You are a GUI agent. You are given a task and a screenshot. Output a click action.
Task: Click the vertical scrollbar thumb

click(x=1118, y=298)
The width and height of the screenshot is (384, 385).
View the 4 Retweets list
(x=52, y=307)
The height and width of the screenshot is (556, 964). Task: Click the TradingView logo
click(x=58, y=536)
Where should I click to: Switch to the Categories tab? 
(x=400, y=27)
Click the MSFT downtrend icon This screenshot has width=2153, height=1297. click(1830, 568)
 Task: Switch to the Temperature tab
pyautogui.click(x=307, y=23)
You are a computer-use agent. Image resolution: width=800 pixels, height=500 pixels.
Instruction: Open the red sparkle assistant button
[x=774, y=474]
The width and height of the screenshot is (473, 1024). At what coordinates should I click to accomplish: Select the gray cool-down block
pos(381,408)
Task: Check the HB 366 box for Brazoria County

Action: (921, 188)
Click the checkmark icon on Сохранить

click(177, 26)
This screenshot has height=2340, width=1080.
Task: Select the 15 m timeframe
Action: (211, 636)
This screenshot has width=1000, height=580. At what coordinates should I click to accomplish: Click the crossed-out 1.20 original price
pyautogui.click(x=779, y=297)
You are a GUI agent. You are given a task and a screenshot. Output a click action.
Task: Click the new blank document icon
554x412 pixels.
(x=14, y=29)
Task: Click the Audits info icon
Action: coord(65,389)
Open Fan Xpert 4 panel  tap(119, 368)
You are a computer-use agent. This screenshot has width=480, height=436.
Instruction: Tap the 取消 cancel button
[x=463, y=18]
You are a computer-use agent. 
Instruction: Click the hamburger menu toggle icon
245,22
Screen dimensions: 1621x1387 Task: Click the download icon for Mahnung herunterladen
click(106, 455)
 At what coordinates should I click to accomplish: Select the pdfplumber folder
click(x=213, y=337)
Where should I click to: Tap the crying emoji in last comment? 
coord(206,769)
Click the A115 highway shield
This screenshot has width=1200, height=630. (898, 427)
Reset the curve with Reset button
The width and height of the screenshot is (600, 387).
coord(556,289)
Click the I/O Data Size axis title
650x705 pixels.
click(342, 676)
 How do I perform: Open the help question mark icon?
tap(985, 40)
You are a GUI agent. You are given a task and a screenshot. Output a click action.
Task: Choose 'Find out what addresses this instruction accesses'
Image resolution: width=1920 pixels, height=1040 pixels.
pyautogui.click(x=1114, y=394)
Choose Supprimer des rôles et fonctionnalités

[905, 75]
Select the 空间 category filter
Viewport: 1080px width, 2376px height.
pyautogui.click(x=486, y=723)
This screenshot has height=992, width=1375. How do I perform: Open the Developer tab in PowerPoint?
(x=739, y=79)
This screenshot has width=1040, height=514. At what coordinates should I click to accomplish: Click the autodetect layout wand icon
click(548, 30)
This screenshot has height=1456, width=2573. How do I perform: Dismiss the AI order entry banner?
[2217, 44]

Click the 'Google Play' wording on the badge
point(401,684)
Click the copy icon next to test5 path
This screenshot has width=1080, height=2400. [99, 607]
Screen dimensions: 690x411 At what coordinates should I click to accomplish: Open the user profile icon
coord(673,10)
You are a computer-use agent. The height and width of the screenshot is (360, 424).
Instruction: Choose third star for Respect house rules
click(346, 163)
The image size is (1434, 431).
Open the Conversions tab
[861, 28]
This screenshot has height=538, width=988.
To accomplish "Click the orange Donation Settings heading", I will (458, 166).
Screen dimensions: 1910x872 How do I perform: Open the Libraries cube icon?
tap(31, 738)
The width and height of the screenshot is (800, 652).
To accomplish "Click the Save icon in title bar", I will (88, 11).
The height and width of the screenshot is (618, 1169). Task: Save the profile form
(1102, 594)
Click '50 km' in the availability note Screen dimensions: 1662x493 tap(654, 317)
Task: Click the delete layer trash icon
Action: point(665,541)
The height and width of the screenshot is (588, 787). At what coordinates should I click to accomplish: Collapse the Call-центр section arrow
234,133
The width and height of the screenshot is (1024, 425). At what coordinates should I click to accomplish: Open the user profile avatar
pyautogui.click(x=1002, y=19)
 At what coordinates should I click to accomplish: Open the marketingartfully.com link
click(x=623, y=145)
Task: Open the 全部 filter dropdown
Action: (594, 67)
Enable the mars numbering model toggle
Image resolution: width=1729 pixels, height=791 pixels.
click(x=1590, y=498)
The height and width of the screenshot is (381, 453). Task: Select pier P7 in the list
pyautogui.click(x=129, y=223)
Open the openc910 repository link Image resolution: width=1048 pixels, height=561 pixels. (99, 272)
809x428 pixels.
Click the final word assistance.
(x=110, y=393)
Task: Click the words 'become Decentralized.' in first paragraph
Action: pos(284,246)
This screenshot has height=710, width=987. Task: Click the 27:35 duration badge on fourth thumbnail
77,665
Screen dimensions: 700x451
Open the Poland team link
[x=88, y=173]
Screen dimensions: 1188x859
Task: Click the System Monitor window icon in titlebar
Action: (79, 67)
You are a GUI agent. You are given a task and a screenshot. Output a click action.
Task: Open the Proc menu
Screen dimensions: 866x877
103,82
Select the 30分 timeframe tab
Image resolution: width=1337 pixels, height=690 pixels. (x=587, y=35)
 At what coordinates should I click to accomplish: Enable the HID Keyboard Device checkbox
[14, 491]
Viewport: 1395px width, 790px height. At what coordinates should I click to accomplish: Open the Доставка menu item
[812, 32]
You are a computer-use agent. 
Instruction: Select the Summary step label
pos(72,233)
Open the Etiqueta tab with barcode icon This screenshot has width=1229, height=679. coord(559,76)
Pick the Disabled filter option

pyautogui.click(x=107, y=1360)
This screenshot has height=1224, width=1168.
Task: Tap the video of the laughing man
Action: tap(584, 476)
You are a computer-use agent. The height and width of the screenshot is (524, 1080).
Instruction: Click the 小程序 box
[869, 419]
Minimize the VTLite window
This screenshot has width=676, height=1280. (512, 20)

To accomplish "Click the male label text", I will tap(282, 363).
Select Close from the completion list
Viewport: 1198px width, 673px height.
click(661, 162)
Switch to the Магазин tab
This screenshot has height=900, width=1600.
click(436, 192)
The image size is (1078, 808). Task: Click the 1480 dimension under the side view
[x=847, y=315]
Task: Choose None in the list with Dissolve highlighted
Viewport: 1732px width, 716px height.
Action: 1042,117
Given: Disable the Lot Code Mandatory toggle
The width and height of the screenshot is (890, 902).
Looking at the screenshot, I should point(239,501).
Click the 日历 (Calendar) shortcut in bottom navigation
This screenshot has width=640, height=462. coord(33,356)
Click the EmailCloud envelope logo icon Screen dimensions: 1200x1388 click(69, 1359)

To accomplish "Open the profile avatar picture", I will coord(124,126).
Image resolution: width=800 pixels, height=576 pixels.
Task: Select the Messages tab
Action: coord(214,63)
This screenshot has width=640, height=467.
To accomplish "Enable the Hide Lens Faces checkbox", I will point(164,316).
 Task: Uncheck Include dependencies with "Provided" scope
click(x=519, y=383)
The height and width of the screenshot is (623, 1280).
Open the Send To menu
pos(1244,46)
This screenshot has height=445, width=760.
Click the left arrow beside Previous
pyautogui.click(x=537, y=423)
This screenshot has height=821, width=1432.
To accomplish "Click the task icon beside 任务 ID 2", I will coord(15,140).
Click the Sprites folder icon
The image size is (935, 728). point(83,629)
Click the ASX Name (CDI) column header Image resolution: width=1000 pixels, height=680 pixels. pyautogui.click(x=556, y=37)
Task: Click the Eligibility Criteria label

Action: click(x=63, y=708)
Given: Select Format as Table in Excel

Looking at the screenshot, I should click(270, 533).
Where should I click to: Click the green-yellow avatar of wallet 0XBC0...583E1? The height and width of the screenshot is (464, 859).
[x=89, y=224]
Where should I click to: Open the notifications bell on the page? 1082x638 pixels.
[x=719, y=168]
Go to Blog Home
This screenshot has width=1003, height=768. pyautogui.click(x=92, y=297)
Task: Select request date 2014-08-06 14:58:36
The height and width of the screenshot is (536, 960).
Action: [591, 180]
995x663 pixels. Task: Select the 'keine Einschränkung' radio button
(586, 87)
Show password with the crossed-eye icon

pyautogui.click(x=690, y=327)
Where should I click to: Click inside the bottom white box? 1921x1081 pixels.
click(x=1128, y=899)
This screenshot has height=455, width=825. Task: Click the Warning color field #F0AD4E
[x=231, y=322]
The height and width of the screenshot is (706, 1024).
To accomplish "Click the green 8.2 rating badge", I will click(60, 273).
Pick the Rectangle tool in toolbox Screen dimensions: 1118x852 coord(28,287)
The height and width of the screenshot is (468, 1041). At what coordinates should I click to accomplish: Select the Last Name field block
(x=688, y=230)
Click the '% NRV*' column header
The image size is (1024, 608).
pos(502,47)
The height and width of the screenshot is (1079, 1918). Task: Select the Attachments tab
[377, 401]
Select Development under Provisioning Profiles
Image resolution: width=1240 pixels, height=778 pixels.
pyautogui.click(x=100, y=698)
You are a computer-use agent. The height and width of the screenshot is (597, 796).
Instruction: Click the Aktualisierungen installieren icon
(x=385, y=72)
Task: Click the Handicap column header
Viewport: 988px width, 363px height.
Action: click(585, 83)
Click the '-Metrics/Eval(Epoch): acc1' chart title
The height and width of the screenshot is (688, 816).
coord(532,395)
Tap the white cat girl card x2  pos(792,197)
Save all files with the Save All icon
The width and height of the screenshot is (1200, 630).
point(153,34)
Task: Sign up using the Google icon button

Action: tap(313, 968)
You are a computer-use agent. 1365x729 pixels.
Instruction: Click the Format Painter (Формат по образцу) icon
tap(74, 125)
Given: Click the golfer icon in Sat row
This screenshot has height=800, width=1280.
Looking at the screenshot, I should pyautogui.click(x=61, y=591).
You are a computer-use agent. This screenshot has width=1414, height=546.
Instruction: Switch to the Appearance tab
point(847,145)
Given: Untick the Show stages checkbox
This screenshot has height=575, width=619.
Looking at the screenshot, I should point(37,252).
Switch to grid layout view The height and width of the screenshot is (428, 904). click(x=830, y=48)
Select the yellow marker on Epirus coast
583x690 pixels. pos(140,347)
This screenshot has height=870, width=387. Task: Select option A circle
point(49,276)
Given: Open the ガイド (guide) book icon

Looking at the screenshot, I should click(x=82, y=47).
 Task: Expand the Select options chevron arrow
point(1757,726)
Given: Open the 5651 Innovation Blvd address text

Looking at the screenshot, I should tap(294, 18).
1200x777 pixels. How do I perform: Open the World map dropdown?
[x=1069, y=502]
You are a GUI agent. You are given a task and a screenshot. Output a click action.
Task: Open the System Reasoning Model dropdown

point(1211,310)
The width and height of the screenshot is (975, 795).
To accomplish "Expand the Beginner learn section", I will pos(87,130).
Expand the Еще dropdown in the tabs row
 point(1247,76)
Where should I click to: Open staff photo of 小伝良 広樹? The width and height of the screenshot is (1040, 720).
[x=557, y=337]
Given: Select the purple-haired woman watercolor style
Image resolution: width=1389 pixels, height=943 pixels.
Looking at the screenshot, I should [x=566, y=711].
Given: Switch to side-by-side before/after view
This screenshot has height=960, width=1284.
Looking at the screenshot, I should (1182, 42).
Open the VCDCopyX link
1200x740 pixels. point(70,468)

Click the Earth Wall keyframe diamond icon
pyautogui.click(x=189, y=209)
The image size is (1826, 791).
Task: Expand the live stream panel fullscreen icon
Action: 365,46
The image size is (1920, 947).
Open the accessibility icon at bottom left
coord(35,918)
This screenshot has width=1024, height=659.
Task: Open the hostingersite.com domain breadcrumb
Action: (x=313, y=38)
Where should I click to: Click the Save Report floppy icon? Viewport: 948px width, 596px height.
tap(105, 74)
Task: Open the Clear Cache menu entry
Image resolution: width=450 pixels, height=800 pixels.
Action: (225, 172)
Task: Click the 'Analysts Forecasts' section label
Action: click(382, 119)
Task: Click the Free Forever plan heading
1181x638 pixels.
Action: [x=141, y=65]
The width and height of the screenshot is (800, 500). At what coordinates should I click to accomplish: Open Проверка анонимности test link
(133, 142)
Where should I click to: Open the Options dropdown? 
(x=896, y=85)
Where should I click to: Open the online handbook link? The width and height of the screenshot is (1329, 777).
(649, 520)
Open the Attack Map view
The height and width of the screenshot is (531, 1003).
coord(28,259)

——

Would you filter the entries above and keep each line that has the word "heading"?

To accomplish "Click the orange Donation Settings heading", I will (458, 166).
Task: Click the Free Forever plan heading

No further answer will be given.